The emergence of a new coronavirus disease, known as Covid-19, that could be transmitted between people was identified in China in December 2019. By 3rd March 2020 it had spread to every continent except Antarctica, totalling 92,840 confirmed cases and 3,118 deaths.
As scientists worldwide scrambled to understand this new virus, a fundamental and immediate question was how many more people are likely to die and what impact can governmental interventions have?
To answer this question, we have two valuable resources available to us. The first are numerical models, which have identified the key equations that can be used to explain a pandemic. The second are observational data, which detail the number of deaths and hospitalisations due to Covid-19 that have occurred to date. Neither models nor observations are perfect but by combining (assimilating) them, we can utilise the best parts of both whilst minimising their flaws. A huge benefit of data assimilation is that it also provides a robust estimate of the uncertainties of the output, offering an understanding of the worst, best as well as the most likely situation.
Assimilating observational data with models is routinely performed in geophysics. In fact, data assimilation is fundamental to modern day weather forecasting. Evidence for this is provided by the step change in the accuracy of weather forecasts that has been possible with the increasing availability of information from satellites orbiting the earth.
Can data assimilation tools that have been developed for the geosciences be applied to pandemic modelling?
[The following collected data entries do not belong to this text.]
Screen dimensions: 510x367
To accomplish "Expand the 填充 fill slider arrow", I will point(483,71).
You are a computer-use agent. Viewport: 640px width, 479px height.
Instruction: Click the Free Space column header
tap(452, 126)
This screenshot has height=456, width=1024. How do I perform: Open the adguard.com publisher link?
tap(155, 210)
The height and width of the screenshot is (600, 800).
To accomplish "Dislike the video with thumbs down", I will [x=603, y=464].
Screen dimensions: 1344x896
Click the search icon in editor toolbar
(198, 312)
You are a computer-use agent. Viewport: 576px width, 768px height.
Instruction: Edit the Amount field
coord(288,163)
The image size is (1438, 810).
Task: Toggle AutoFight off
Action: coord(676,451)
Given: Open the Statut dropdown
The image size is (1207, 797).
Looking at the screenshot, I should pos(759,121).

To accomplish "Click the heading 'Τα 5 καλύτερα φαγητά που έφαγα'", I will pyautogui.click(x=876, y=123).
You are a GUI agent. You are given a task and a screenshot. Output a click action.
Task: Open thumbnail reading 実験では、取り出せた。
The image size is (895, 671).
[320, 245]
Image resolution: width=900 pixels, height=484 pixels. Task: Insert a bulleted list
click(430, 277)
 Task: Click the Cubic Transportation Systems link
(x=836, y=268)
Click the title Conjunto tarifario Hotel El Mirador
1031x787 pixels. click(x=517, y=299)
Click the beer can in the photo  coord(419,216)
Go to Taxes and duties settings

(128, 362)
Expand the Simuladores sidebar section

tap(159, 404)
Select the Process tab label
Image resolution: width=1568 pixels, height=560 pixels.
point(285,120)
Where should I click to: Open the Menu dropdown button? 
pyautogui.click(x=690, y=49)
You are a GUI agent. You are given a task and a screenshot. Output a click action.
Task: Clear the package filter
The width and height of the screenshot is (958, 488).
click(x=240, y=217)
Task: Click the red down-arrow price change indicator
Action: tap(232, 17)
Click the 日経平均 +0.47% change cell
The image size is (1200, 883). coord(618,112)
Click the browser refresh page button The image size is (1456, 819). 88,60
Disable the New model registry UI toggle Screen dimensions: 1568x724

A team of scientists from 8 different countries (Argentina, Canada, England, France, Netherlands, Norway, Brazil and the United States of America) diverted their attention from geophysics for a few months to examine this very question. Each employed a state-of-the-art data assimilation tool typically used for geophysical problems to explain and predict the course of the pandemic in their own host country. The evolution of the epidemic is seen to vary widely between these 8 countries. Factors affecting this include differences in location (e.g. hemisphere), population densities, social habits, health-care systems, and importantly the government interventions employed.
It was found that by using data assimilation to derive key parameters of the pandemic we could fit a classic metapopulation model to explain the reported deaths and hospitalisations in each of the 8 countries. The model itself is a version of the Susceptible-Exposed-Infected-Recovered (SEIR) compartment model that has been adapted to Covid-19 by including age-stratification and additional compartments for quarantine and care-homes. This is analogous to compartmental models often used in geophysics such as those used for studying carbon dynamics. Using this approach, we were able to successfully represent the impact of the (very different) interventions taken in the 8 different countries; visualising the rapid drop off in person-person transmission on different dates of lockdown.
Given the success of data assimilation to explain the reported deaths, the next step is to provide predictions under different possible scenarios. For England we took three possible scenarios from the 1st June when lockdown began to be eased. These were defined in terms of, the now familiar variable, the R number, which quantifies the average number of people an infected person will pass the virus onto. The three values that were chosen were 0.5 (reduction in number of cases with time), 1 (steady number of cases with time) and 1.2 (increase in number of cases with time).
As of 1st June, approximately 45,000 deaths were attributed to Covid-19 in England in all settings (source, ONS). Our projections under the three different scenarios predict that by the 1st September the total deaths will be 57,000±1,900 (R=0.5), 63,600±2,700 (R=1) and 76,400±4,900 (R=1.2). Given how widespread Covid-19 already is in England, these results highlight the potential of measures, which reduce a large amount of person-person contact, to save tens of thousands of lives. The uncertainty in the numbers reflects the uncertainty in the simple model and the uncertainty in the reported values. The collection of data on deaths, hospitalisation and number of positive cases is marred by a myriad of political and social complications, problems we do not normally need to consider when measuring winds and rainfall.
Figure: Evolution of the Covid-19 epidemic in England. Top: Total deaths. Middle: Number in hospital. Bottom: The estimated R value (average number of person-person transmission). The black dots show the reported values up to 5th June for deaths (source, ONS) and up to 12th June for number in hospital (source, daily Gov. Press Conference). Blue lines indicate the initial estimates and the red lines indicate the values after assimilation, with the bold line indicating the most likely value. After 1st June three predictions are made based on three different R values.